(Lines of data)
-=-=-

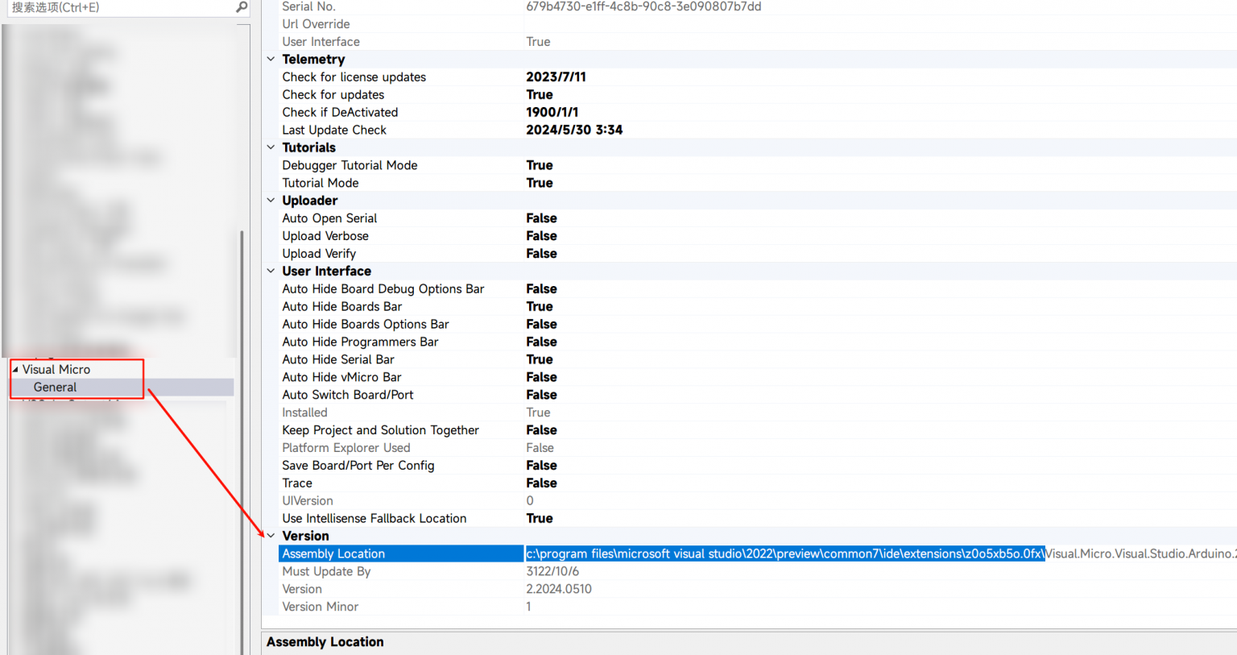Click the search options input field
This screenshot has height=655, width=1237.
pyautogui.click(x=121, y=7)
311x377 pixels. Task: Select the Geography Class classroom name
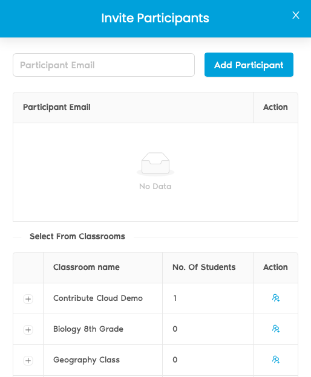tap(87, 360)
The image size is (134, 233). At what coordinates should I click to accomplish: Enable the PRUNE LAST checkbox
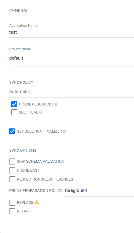click(x=12, y=170)
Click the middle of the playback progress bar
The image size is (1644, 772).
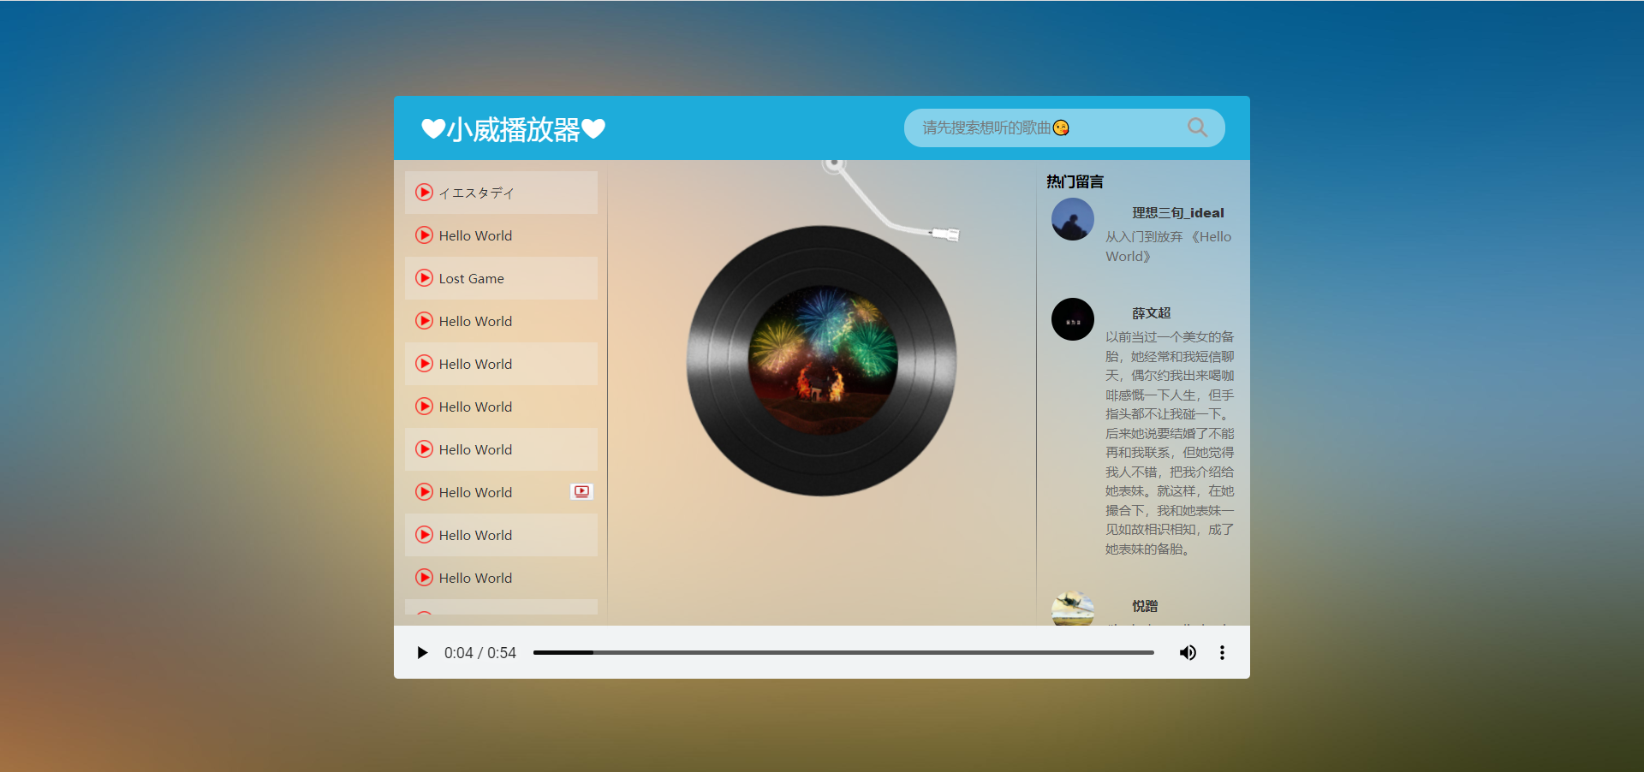click(x=843, y=652)
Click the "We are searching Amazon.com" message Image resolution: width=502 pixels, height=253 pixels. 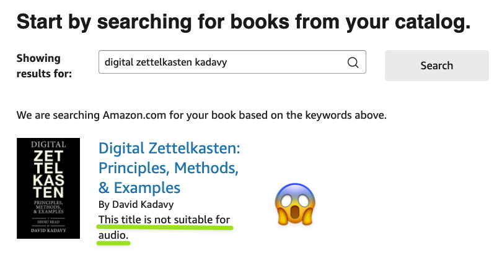coord(201,115)
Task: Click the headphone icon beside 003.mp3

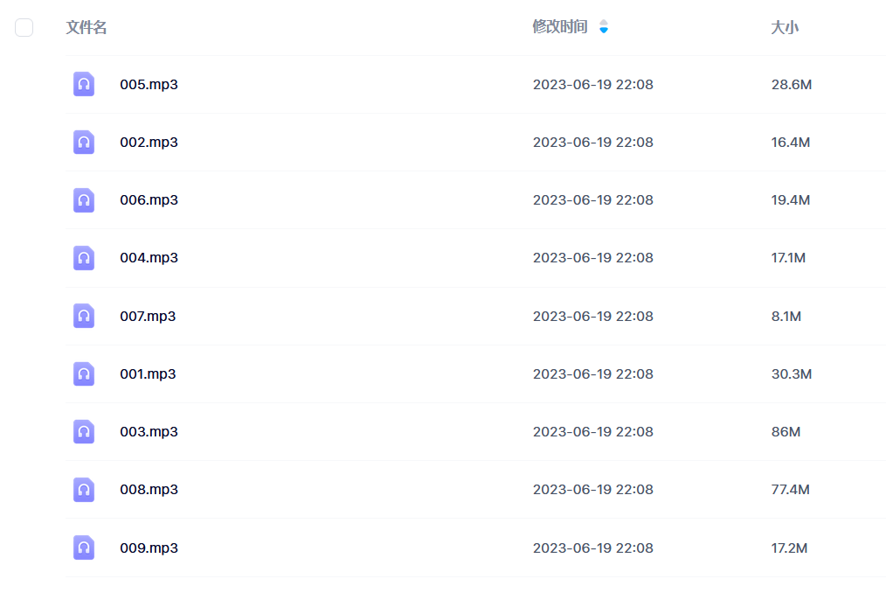Action: [x=84, y=431]
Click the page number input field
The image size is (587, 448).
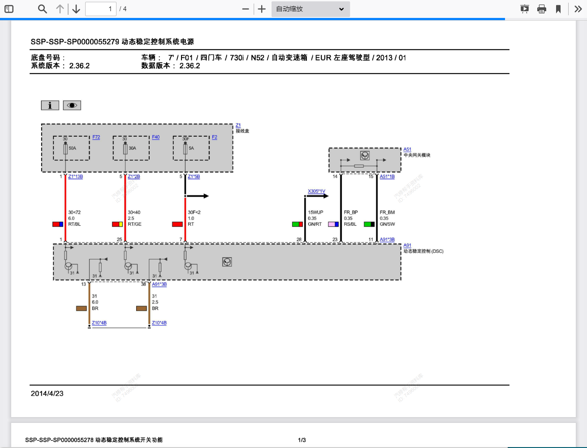[100, 9]
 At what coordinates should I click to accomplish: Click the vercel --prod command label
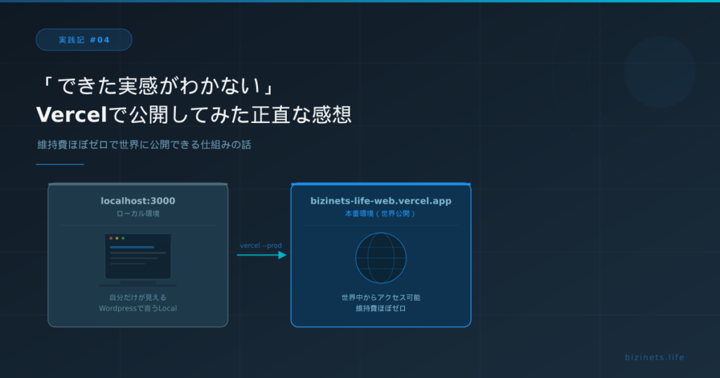pos(261,245)
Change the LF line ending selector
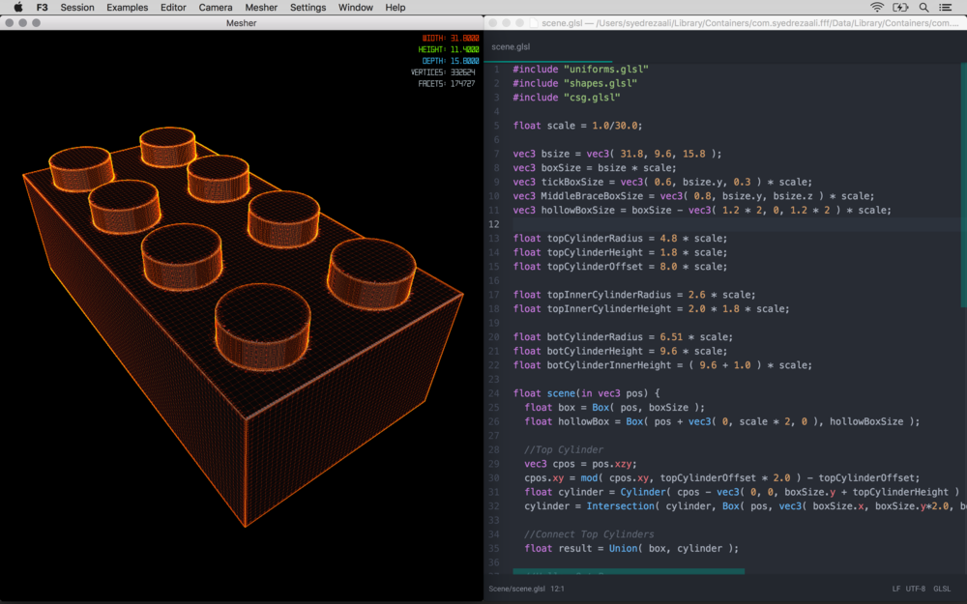The width and height of the screenshot is (967, 604). 896,589
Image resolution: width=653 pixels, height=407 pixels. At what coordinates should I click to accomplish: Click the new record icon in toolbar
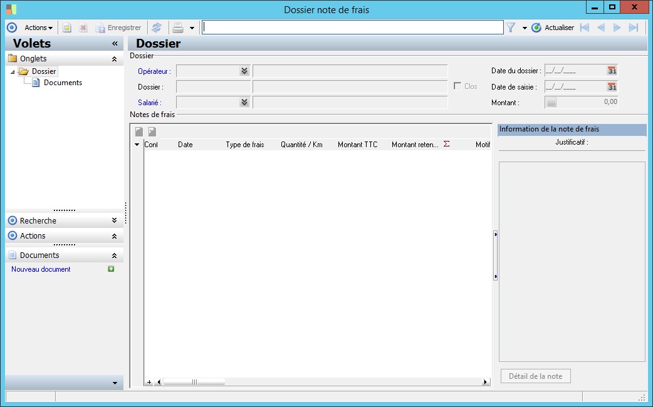[x=67, y=28]
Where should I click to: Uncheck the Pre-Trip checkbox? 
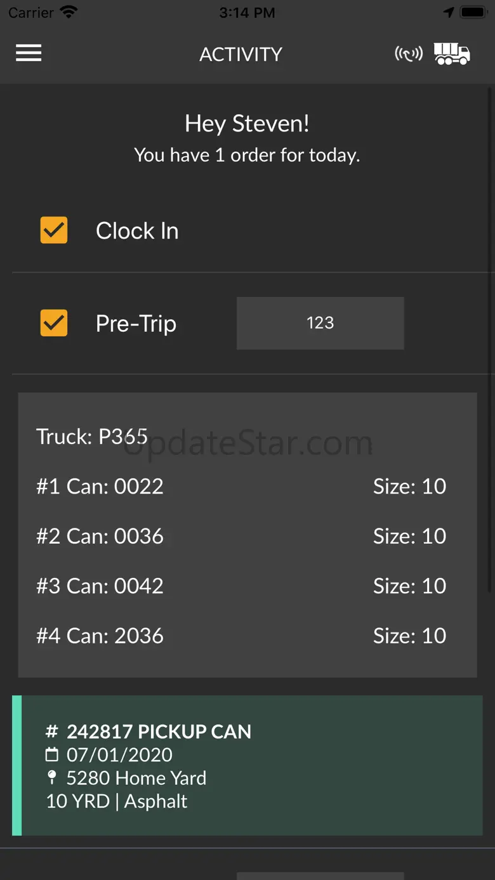click(54, 323)
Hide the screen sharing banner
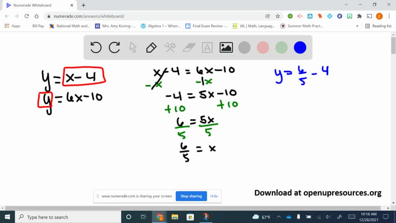This screenshot has width=396, height=223. coord(214,196)
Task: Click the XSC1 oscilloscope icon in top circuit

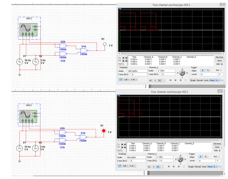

-=-=-

▸ **Objective**
Show every line of the data above that contains the string "checkbox", copying each one in full. Case counts.

▸ **Answer to the task**
The image size is (134, 233). At what coordinates should I click to accomplish: Enable the PRUNE LAST checkbox
Where should I click to: Uncheck the Pre-Trip checkbox? 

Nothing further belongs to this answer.